Request: Render every line of the data below as a Markdown table with two columns, Row and Line. Number the lines in order and omit the blank ones.

Dataset content:

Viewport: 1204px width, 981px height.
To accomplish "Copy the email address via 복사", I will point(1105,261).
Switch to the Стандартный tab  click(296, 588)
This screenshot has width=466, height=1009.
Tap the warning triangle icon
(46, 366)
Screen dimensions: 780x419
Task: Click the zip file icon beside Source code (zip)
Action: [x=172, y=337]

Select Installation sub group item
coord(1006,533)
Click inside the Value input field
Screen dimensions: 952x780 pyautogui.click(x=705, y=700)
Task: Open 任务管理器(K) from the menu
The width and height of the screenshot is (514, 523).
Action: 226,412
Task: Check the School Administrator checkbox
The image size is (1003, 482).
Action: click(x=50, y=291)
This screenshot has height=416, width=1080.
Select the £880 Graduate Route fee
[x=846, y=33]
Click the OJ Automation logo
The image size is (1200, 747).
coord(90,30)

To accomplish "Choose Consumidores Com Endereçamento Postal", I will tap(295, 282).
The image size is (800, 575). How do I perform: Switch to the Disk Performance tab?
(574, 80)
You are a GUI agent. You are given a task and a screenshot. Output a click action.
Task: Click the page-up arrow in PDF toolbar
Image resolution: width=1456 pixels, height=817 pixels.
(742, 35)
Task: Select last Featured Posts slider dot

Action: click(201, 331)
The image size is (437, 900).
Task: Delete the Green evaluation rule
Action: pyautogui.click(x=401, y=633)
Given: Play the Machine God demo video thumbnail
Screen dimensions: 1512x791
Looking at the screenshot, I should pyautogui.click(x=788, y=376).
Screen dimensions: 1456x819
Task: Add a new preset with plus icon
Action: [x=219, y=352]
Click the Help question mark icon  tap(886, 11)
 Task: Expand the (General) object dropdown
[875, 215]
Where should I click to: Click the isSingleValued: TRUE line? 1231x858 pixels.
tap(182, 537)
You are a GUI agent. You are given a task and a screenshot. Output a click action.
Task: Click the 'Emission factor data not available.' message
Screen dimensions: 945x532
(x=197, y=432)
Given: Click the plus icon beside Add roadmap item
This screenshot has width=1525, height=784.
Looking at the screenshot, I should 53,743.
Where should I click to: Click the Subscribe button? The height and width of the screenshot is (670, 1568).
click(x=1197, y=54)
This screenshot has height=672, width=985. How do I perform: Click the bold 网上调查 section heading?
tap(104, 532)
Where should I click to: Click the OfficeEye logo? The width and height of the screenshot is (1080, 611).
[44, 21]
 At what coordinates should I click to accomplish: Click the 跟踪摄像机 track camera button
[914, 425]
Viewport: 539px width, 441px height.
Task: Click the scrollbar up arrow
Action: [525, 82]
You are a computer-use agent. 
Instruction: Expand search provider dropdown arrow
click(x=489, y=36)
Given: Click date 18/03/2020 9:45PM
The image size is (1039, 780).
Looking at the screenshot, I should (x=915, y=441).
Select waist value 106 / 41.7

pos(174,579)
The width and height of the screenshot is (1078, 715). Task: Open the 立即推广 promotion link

The result:
| Row | Line |
|---|---|
| 1 | Viewport: 1204px width, 981px height. |
| 2 | To accomplish "Copy the email address via 복사", I will point(1105,261). |
| 3 | Switch to the Стандартный tab  click(296, 588) |
| 4 | This screenshot has width=466, height=1009. |
| 5 | Tap the warning triangle icon |
| 6 | (46, 366) |
| 7 | Screen dimensions: 780x419 |
| 8 | Task: Click the zip file icon beside Source code (zip) |
| 9 | Action: [x=172, y=337] |
| 10 | Select Installation sub group item |
| 11 | coord(1006,533) |
| 12 | Click inside the Value input field |
| 13 | Screen dimensions: 952x780 pyautogui.click(x=705, y=700) |
| 14 | Task: Open 任务管理器(K) from the menu |
| 15 | The width and height of the screenshot is (514, 523). |
| 16 | Action: 226,412 |
| 17 | Task: Check the School Administrator checkbox |
| 18 | The image size is (1003, 482). |
| 19 | Action: click(x=50, y=291) |
| 20 | This screenshot has height=416, width=1080. |
| 21 | Select the £880 Graduate Route fee |
| 22 | [x=846, y=33] |
| 23 | Click the OJ Automation logo |
| 24 | The image size is (1200, 747). |
| 25 | coord(90,30) |
| 26 | To accomplish "Choose Consumidores Com Endereçamento Postal", I will tap(295, 282). |
| 27 | The image size is (800, 575). How do I perform: Switch to the Disk Performance tab? |
| 28 | (574, 80) |
| 29 | You are a GUI agent. You are given a task and a screenshot. Output a click action. |
| 30 | Task: Click the page-up arrow in PDF toolbar |
| 31 | Image resolution: width=1456 pixels, height=817 pixels. |
| 32 | (742, 35) |
| 33 | Task: Select last Featured Posts slider dot |
| 34 | Action: click(201, 331) |
| 35 | The image size is (437, 900). |
| 36 | Task: Delete the Green evaluation rule |
| 37 | Action: pyautogui.click(x=401, y=633) |
| 38 | Given: Play the Machine God demo video thumbnail |
| 39 | Screen dimensions: 1512x791 |
| 40 | Looking at the screenshot, I should pyautogui.click(x=788, y=376). |
| 41 | Screen dimensions: 1456x819 |
| 42 | Task: Add a new preset with plus icon |
| 43 | Action: [x=219, y=352] |
| 44 | Click the Help question mark icon  tap(886, 11) |
| 45 |  Task: Expand the (General) object dropdown |
| 46 | [875, 215] |
| 47 | Where should I click to: Click the isSingleValued: TRUE line? 1231x858 pixels. |
| 48 | tap(182, 537) |
| 49 | You are a GUI agent. You are given a task and a screenshot. Output a click action. |
| 50 | Task: Click the 'Emission factor data not available.' message |
| 51 | Screen dimensions: 945x532 |
| 52 | (x=197, y=432) |
| 53 | Given: Click the plus icon beside Add roadmap item |
| 54 | This screenshot has width=1525, height=784. |
| 55 | Looking at the screenshot, I should 53,743. |
| 56 | Where should I click to: Click the Subscribe button? The height and width of the screenshot is (670, 1568). |
| 57 | click(x=1197, y=54) |
| 58 | This screenshot has height=672, width=985. How do I perform: Click the bold 网上调查 section heading? |
| 59 | tap(104, 532) |
| 60 | Where should I click to: Click the OfficeEye logo? The width and height of the screenshot is (1080, 611). |
| 61 | [44, 21] |
| 62 |  At what coordinates should I click to accomplish: Click the 跟踪摄像机 track camera button |
| 63 | [914, 425] |
| 64 | Viewport: 539px width, 441px height. |
| 65 | Task: Click the scrollbar up arrow |
| 66 | Action: [525, 82] |
| 67 | You are a computer-use agent.  |
| 68 | Instruction: Expand search provider dropdown arrow |
| 69 | click(x=489, y=36) |
| 70 | Given: Click date 18/03/2020 9:45PM |
| 71 | The image size is (1039, 780). |
| 72 | Looking at the screenshot, I should (x=915, y=441). |
| 73 | Select waist value 106 / 41.7 |
| 74 | pos(174,579) |
| 75 | The width and height of the screenshot is (1078, 715). Task: Open the 立即推广 promotion link |